A Geyser: "California's Old Faithful"



The Bay Area has many fascinating places to visit--if you know where to find them. My wife and I found one place that we didn't know existed.

Because we were staying home, Foster City, CA, on weekends, we didn't have any place to go or anything to do except to travel to San Francisco and see the same sites that we have been seeing for the several weeks, so we decided to go to the "Napa Wine Country." We left Saturday morning and, within several hours, we were in St. Helena visiting a winery.

Within twenty minutes from the winery, we were at a geyser that's located outside of Calistoga, California. The geyser, "California's Old Faithful," is hidden among bamboo and plumed pampas grass. If you drive to fast, you will miss the turn off. When you make the turn to go into the geyser area, you will have the impression that there is nothing there.

To the right of the parking lot and among the pampas grass and bamboo, you will find the area where the geyser is located. The water from the geyser shoots up approximately sixty feet into the air for three minutes every forty minutes. There are signs, everywhere, warning not to stand to close to the area where the geyser shoots from, because the water temperature is around three hundred-fifty degrees and you can get a serious burn.
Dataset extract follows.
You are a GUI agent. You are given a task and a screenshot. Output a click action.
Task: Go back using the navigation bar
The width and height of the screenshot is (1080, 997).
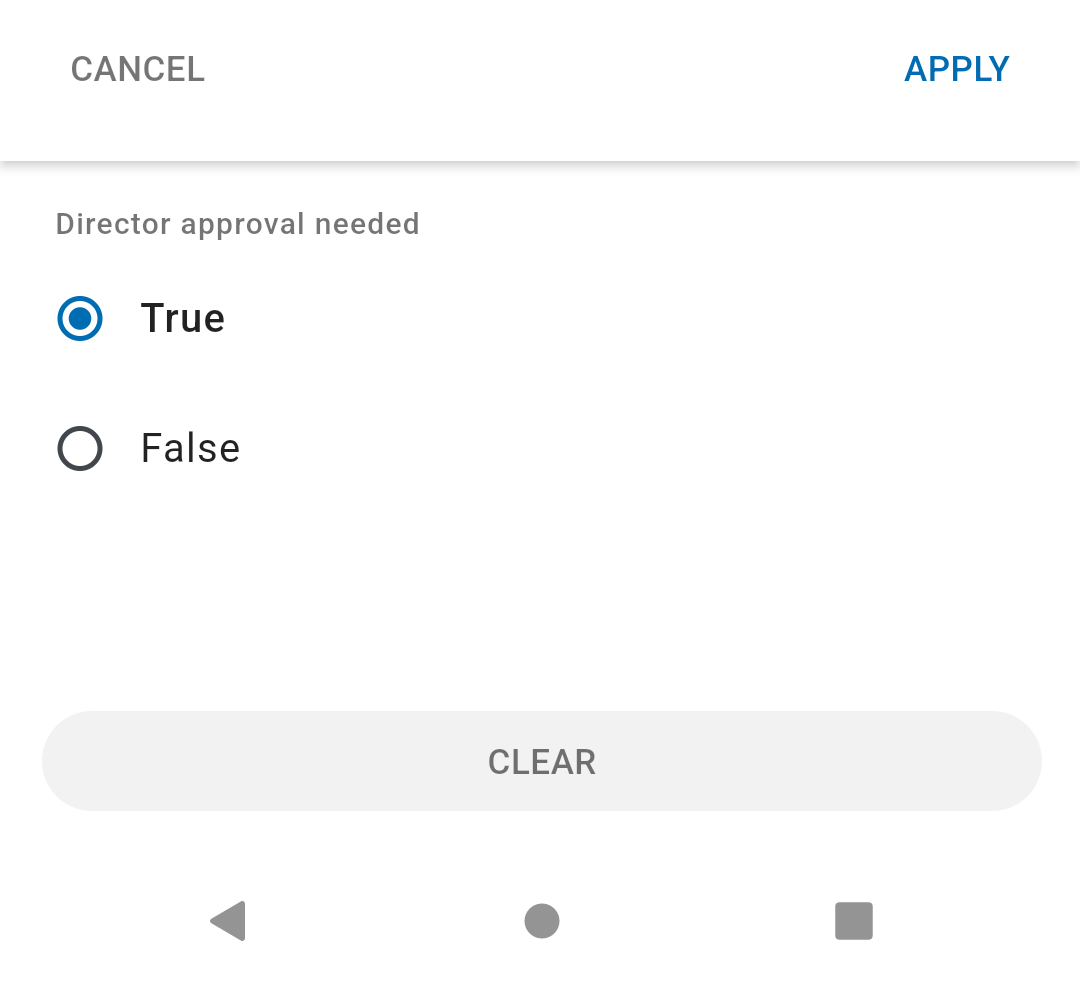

From research, we found that geysers only exist where conditions let them exist. For instance, there must be a natural supply of water, a heat supply with a series of fissures, fractures, and cavities. The surrounding rock formations must be strong to maintain intense pressure of steam when the geyser explodes. The water, in the geysers, flows over hot magma or lava, deep in the earth, and then collects in large cavities while boiling--when conditions are right it explodes.

The only deviations from this normal pattern of geyser behavior seems to indicate some sort of earth movement, which scientist think will cause an earthquake; in otherwords, a prediction of earthquakes.

We stayed until 4:30 p. m. and watched the geyser shoot it's stream of water. Before the main stream of water, there were to small spurts of steam and then the main sixty foot spurt. After the main spurt, we left and traveled to Santa Rosa for dinner and stayed overnight, which we did not expect to, but it was getting late and we were becoming tired.

We returned to Foster City the next morning, ready to go on another outing, but one on a weekend is enough. There is always another weekend to explore California from Foster City, CA.